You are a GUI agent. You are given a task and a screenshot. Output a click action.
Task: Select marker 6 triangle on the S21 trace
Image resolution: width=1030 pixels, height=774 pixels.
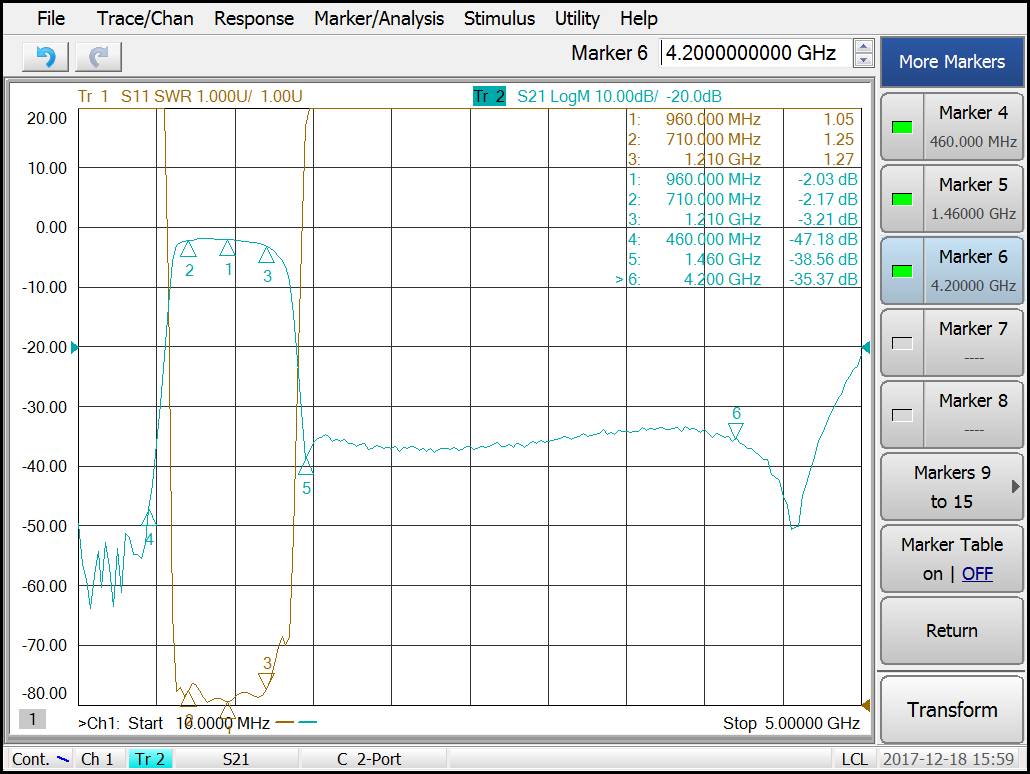tap(736, 431)
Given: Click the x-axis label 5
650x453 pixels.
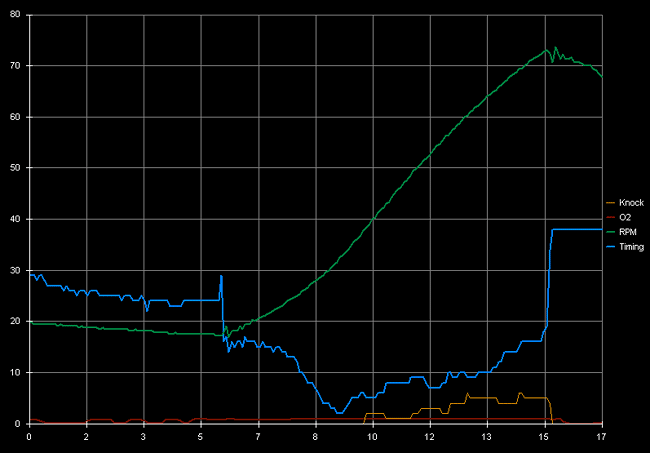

- - - - - - -

Pictures excluded, set down all the entries exactly.

You are a GUI agent. You are given a task and a screenshot. Output a click action.
Task: Select marker 6 triangle on the S21 trace
Image resolution: width=1030 pixels, height=774 pixels.
tap(736, 431)
Given: Click the x-axis label 5
650x453 pixels.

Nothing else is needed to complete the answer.